IBC Amendment Act 2026 Bars Resolution Professionals From Acting As Liquidators
The IBC Amendment Bill 2026 which was passed by the Parliament recently received the President's assent last week.
The move marks a significant shift from the earlier proposal, where disqualification was linked to specific lapses under Section 30(2). The final law expands this restriction, prohibiting RPs from taking up the role of liquidator for the same entity under any circumstances.
New Appointment Mechanism for Liquidators
The Act also introduces a revised process for appointing liquidators. Instead of the committee of creditors (CoC) recommending a name, the adjudicating authority (AA) will now refer the matter to the Insolvency and Bankruptcy Board of India (IBBI), which must propose an insolvency professional within 10 days.
This change is aimed at ensuring greater independence and transparency in the liquidation process.
Experts See Reduced Conflict of Interest
Legal and industry experts said the amendment clearly separates the roles of resolution professionals and liquidators, reducing potential conflicts of interest.
Prateek Kumar, Partner, Khaitan & Co was quoted by Financial Express as saying,“This step would disincentivise RPs from putting a company into liquidation as they will not have a role to play at the liquidation stage."
The newspaper also quoted Srinivasa Rao, Senior Partner (risk advisory), Nangia Global who noted,“The automatic disqualification of an RP from being appointed as liquidator of the same matter eliminates any hint of conflict, thereby guaranteeing neutrality and independence."
Shift from Criminal Liability to Civil Penalties
In another key change, the Act replaces certain criminal liabilities with civil penalties. While provisions under Sections 74 and 76 of the original code remain, new Sections 67B and 67C introduce monetary penalties for specific violations.

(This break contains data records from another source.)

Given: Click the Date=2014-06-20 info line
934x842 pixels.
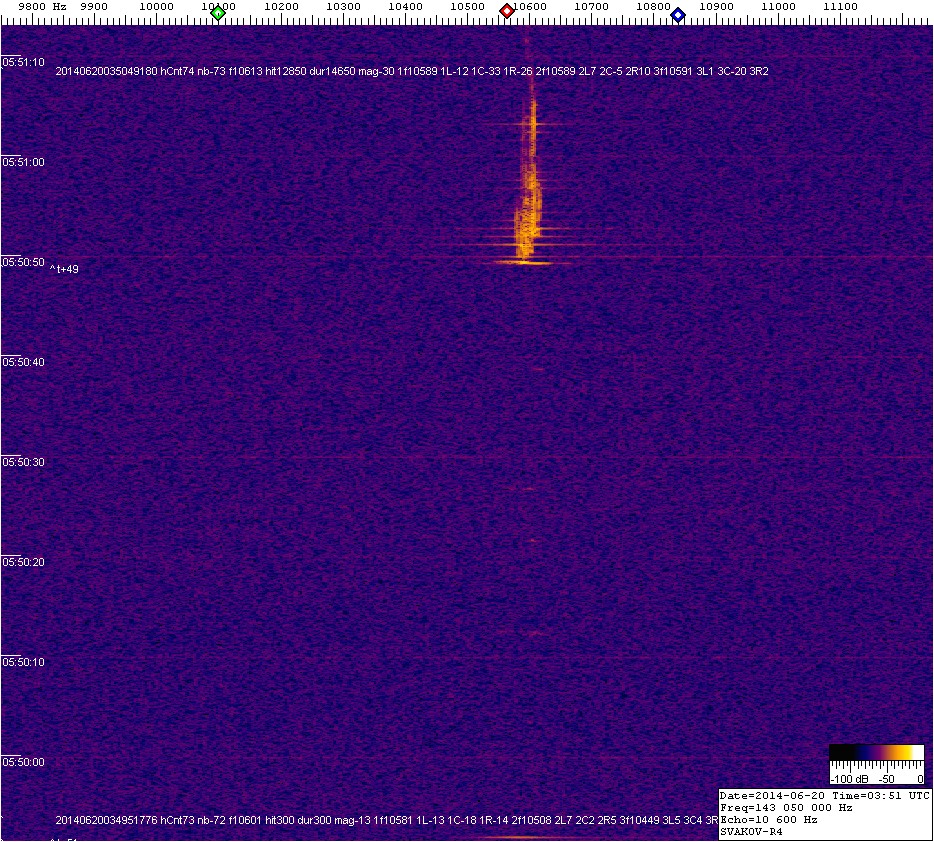Looking at the screenshot, I should point(825,795).
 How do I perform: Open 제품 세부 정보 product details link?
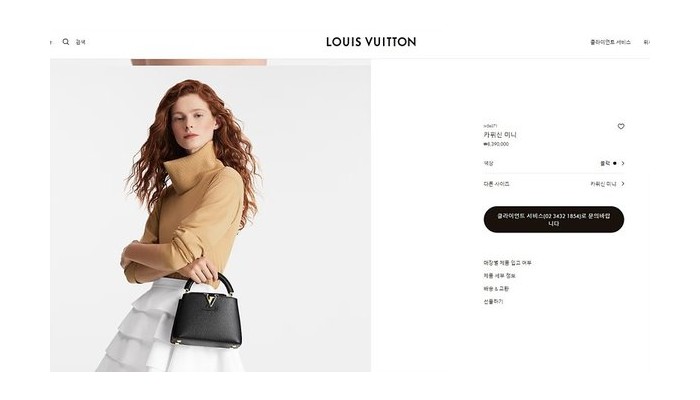[x=499, y=276]
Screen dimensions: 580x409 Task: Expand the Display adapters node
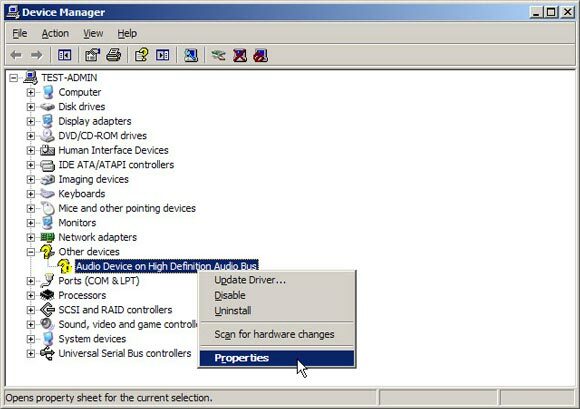click(31, 121)
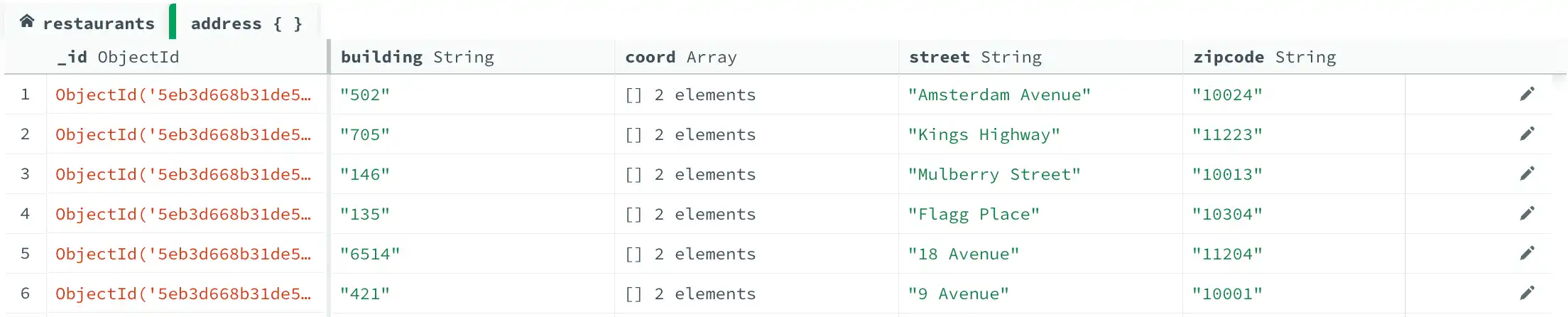Image resolution: width=1568 pixels, height=317 pixels.
Task: Open editor for Flagg Place row
Action: tap(1527, 213)
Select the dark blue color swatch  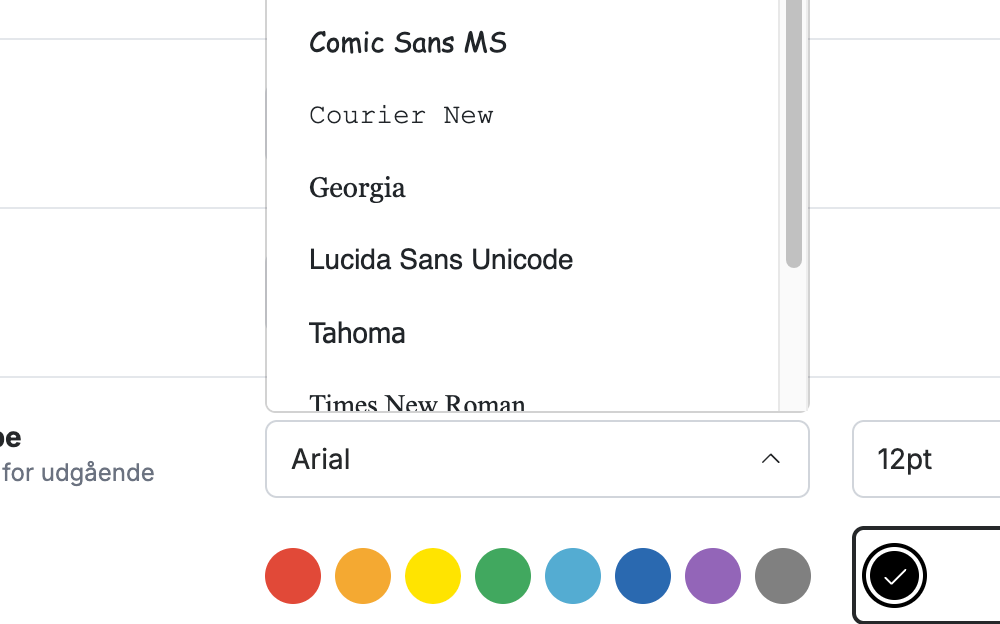[x=643, y=576]
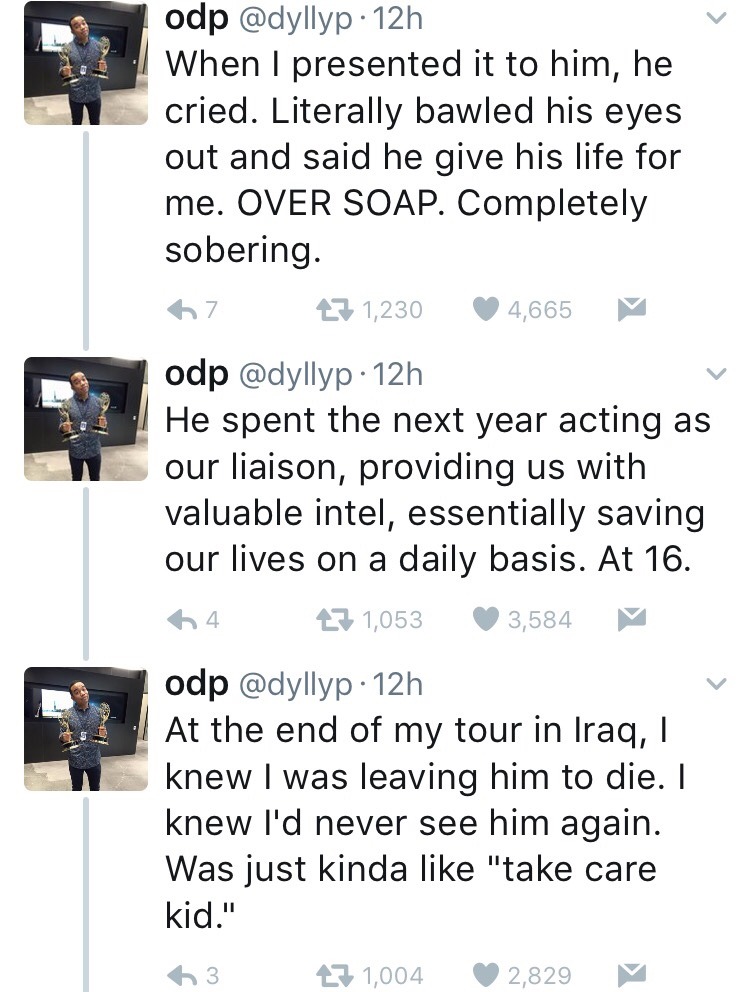Tap the avatar beside the liaison tweet

84,418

Section 67B covers breaches of moratorium conditions or approved resolution plans, with penalties of up to Rs 2 crore. Section 67C applies to operational creditors who conceal disputes or repayments while initiating insolvency proceedings, with penalties ranging from Rs 1 lakh to Rs 2 crore.
Kumar emphasised that“this dilution will give RPs the freedom to function without the threat of harsh consequences,” marking a departure from earlier provisions that included stricter criminal consequences.